» **TASK PROMPT**
Nothing in the records below should be altered when they are retyped.

########################################

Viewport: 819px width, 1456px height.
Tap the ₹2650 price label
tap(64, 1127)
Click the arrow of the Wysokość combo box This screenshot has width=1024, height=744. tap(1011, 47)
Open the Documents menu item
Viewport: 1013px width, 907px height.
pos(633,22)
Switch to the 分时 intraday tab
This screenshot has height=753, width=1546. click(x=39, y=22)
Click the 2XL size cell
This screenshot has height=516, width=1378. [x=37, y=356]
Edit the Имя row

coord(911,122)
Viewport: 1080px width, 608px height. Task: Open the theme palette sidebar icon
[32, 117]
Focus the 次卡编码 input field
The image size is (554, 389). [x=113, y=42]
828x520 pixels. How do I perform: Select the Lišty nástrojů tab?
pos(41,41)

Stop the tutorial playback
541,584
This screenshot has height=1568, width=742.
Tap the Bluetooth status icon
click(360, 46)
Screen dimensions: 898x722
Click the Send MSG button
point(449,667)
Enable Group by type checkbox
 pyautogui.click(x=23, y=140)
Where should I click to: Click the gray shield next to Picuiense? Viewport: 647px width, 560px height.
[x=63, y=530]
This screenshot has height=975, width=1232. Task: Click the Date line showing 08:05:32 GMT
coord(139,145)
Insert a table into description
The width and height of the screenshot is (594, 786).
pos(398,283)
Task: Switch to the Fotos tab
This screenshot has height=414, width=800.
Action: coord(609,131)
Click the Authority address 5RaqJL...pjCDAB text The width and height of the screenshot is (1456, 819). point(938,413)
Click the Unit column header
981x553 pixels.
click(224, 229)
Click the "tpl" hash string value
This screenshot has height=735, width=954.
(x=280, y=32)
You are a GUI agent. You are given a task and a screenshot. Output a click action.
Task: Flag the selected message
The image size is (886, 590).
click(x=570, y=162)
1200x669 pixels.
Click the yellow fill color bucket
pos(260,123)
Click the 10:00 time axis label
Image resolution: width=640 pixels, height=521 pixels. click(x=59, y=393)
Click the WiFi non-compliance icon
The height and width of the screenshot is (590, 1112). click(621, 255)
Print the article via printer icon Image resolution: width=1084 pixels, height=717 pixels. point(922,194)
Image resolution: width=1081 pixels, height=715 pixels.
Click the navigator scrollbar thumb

########################################

» **TASK ANSWER**
Viewport: 819px width, 1456px height.
Tap the ₹2650 price label
tap(64, 1127)
Click the arrow of the Wysokość combo box This screenshot has width=1024, height=744. tap(1011, 47)
Open the Documents menu item
Viewport: 1013px width, 907px height.
pos(633,22)
Switch to the 分时 intraday tab
This screenshot has height=753, width=1546. click(x=39, y=22)
Click the 2XL size cell
This screenshot has height=516, width=1378. [x=37, y=356]
Edit the Имя row

coord(911,122)
Viewport: 1080px width, 608px height. Task: Open the theme palette sidebar icon
[32, 117]
Focus the 次卡编码 input field
The image size is (554, 389). [x=113, y=42]
828x520 pixels. How do I perform: Select the Lišty nástrojů tab?
pos(41,41)

Stop the tutorial playback
541,584
This screenshot has height=1568, width=742.
Tap the Bluetooth status icon
click(360, 46)
Screen dimensions: 898x722
Click the Send MSG button
point(449,667)
Enable Group by type checkbox
 pyautogui.click(x=23, y=140)
Where should I click to: Click the gray shield next to Picuiense? Viewport: 647px width, 560px height.
[x=63, y=530]
This screenshot has height=975, width=1232. Task: Click the Date line showing 08:05:32 GMT
coord(139,145)
Insert a table into description
The width and height of the screenshot is (594, 786).
pos(398,283)
Task: Switch to the Fotos tab
This screenshot has height=414, width=800.
Action: coord(609,131)
Click the Authority address 5RaqJL...pjCDAB text The width and height of the screenshot is (1456, 819). point(938,413)
Click the Unit column header
981x553 pixels.
click(224, 229)
Click the "tpl" hash string value
This screenshot has height=735, width=954.
(x=280, y=32)
You are a GUI agent. You are given a task and a screenshot. Output a click action.
Task: Flag the selected message
The image size is (886, 590).
click(x=570, y=162)
1200x669 pixels.
Click the yellow fill color bucket
pos(260,123)
Click the 10:00 time axis label
Image resolution: width=640 pixels, height=521 pixels. click(x=59, y=393)
Click the WiFi non-compliance icon
The height and width of the screenshot is (590, 1112). click(621, 255)
Print the article via printer icon Image resolution: width=1084 pixels, height=717 pixels. point(922,194)
Image resolution: width=1081 pixels, height=715 pixels.
Click the navigator scrollbar thumb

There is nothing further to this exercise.